Wednesday, April 29, 2009
Four Dallas ISD school to be named STEM Leadership campuses
Irma Lerma Rangel Young Women's Leadership School, Arcadia Park Elementary School, Pearl C. Anderson Middle Learning Center and the Dallas Environmental Science Academy are participating in a premiere pilot program in North Texas that is strengthening education in science, technology, engineering and math in 6th grade classrooms through the first annual DFW S-TEC Campus STEM Leadership Program.

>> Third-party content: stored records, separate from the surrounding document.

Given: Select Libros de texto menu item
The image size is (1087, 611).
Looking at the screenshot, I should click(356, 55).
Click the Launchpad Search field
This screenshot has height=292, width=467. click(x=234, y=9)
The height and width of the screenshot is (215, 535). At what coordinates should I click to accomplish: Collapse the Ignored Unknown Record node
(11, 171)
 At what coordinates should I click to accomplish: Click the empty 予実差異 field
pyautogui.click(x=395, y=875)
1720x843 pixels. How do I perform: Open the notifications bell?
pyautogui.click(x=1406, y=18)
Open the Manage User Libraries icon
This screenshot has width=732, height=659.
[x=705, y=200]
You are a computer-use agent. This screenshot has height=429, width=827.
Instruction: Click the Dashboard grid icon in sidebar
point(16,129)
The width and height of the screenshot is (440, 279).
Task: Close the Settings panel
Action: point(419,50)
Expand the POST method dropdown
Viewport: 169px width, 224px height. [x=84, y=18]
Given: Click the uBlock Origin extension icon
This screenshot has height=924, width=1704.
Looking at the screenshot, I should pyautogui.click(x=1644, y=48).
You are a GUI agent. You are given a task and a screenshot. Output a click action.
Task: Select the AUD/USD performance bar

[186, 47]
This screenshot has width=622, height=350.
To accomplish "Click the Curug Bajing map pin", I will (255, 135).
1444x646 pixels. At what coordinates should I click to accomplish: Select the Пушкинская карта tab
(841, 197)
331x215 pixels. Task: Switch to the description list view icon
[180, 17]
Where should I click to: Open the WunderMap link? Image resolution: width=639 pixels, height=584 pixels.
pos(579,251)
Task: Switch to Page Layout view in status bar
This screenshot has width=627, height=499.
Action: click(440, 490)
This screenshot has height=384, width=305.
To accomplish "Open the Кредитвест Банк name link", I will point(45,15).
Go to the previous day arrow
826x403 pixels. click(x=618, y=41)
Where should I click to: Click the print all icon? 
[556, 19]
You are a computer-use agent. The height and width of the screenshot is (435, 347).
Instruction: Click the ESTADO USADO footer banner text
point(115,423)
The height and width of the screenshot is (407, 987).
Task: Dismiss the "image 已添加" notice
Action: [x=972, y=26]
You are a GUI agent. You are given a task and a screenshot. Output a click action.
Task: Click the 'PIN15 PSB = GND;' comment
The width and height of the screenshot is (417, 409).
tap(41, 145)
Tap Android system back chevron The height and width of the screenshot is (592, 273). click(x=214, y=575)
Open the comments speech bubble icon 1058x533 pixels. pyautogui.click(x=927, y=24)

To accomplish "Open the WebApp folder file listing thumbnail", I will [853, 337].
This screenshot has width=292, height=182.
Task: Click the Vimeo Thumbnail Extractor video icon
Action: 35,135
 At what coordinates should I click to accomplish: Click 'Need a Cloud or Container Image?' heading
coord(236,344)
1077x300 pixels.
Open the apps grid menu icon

The success of the STEM Leadership Program has encouraged the schools involved to continue to implement its fundamentals. On May 8, Arcadia Park Elementary School, the Dallas Environmental Science Academy, Irma Lerma Rangel Young Women’s Leadership School and Pearl C. Anderson Middle Learning Center will be recognized as STEM Leader Schools by the board of DFW S-TEC for their successful completion of the Campus STEM Leadership Program.
The 2009-2010 STEM Leadership Program will expand to six different campuses and one individual from each of the four current campuses will serve as members of a Leadership Advisory Team. Enrollment in the program is by an application process. The program takes three to four educators from each school, along with a counselor and a campus administrator and spends a week during the summer developing fun, tangible STEM lesson plans that coincide with a grade-level wide project for students to work on throughout the year. During this summer training period, educators collaborate directly with engineers to make the project and lesson plans engaging. They tour local high-tech companies, hear presentations from STEM industry experts, and develop the hands-on project that will inspire students’ interest in STEM. The educators involved span all subject levels and are not limited to math and science.
During the year each school’s Campus STEM Leadership team collaborated through half day workshops to share their projects’ progress, addressing what worked and the obstacles they overcame for improvement.
DFW S-TEC’s mission is to significantly increase the workforce prepared for careers in STEM areas within the DFW region. Since its inception in 2001, S-TEC has impacted 30,240 students directly, 211,040 students indirectly, 3,667 educators, counselors and administrators through professional development to amount to a total of 245,947 individuals, according to the 2008 Regional Workforce Council serving the Dallas/Fort Worth region.